▶ **Stored records**:
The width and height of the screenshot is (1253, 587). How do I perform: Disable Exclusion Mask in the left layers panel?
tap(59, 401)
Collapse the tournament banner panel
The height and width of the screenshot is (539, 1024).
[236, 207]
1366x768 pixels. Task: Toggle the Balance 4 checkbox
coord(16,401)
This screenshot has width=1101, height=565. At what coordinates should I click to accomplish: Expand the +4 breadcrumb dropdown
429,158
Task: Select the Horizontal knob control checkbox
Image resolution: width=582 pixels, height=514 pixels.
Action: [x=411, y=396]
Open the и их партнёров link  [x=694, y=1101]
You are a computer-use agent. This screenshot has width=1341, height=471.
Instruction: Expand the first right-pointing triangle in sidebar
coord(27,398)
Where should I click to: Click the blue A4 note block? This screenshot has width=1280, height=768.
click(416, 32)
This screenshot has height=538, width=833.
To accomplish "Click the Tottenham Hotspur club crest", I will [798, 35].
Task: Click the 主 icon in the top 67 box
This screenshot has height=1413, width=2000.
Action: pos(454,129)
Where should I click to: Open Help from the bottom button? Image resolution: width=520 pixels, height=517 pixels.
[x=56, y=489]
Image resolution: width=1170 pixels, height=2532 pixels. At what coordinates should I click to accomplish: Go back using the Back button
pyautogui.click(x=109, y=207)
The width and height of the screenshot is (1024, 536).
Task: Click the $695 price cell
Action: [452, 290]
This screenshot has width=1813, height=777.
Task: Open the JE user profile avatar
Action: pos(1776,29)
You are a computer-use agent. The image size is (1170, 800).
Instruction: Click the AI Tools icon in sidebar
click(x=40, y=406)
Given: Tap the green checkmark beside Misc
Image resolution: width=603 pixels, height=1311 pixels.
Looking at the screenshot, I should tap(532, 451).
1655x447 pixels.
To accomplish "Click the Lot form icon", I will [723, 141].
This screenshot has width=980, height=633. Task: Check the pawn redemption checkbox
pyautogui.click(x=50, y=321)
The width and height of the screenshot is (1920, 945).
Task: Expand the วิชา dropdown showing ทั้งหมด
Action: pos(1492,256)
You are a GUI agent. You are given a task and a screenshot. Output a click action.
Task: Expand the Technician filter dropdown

▶ **Exercise description**: Say how many lines above contain "agent", and give no words besides the number.

▶ **Finished task**: 3